Relatedly, in tracing the origins of famine in drought-prone Hausaland in West Africa, Michael Watts (Citation1983) located the region’s crisis of food production and distribution squarely within the colonial intensification of commodity production. Cash-cropping coupled with volatile commodity prices and heavy colonial tax burdens destroyed the adaptive capacity and moral economy of peasant communities, thus rendering farming into an increasingly hazardous livelihood. As a result, risks that were agronomically minimized and socially managed were now heightened and individualized – even a small shock such as a poor harvest or fluctuating prices could produce a crisis of subsistence for peasant producers.

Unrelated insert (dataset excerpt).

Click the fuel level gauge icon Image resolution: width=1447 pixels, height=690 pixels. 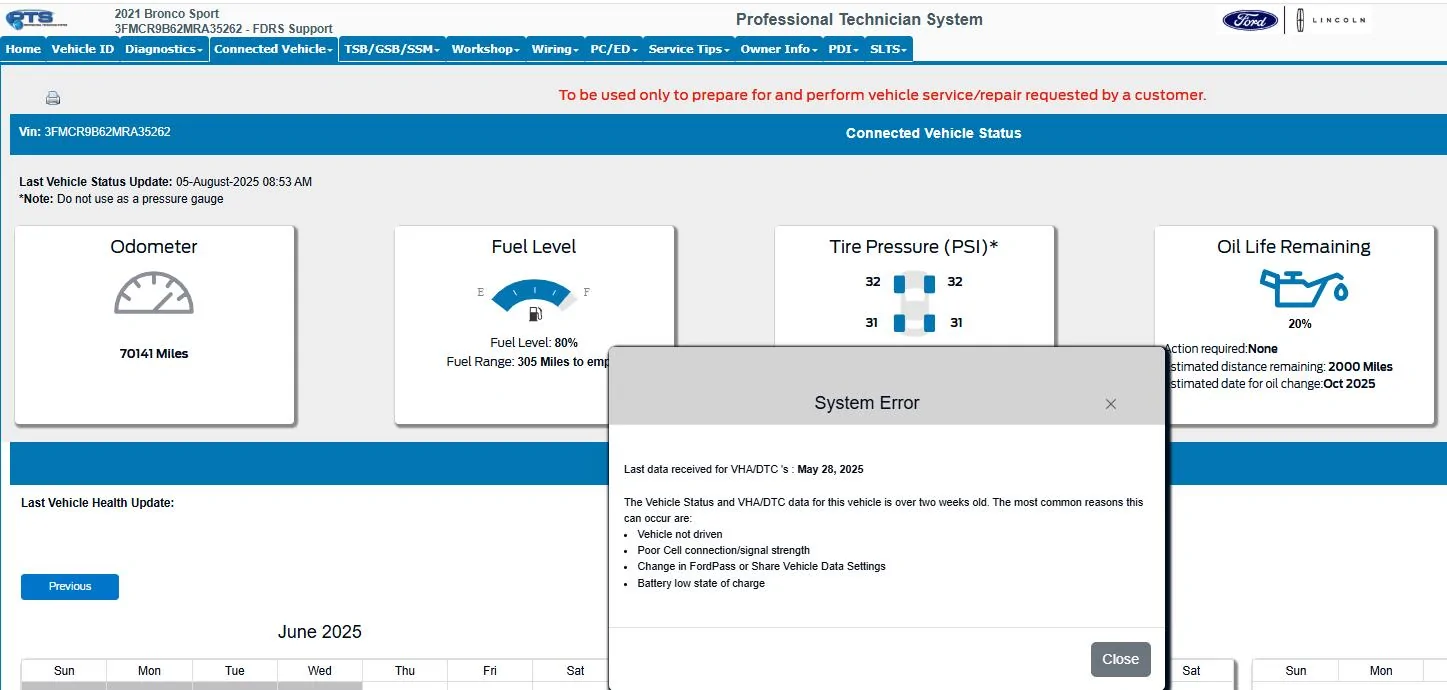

By contrast, Samuel Popkin (Citation1980) insisted that the ‘moral economists’ had an overly romanticized view of pre-capitalist village relations and institutions. Focusing on individual decision-making, Popkin argued that peasants did in fact make risky short- and long-term investments in order to raise their subsistence levels. Moreover, he pointed out that social and moral norms of reciprocity and redistribution are dynamic and shifting in light of power relations and strategic calculations. In his view, the extension of markets did not destroy an existing moral economy but rather offered new opportunities for gain as well as long-term protections for the ‘rational’ peasant. However, just as Popkin critiqued the moral economy approach for romanticizing village communities, his perspective similarly presented a overly positive view of the role of markets in the lives of peasants.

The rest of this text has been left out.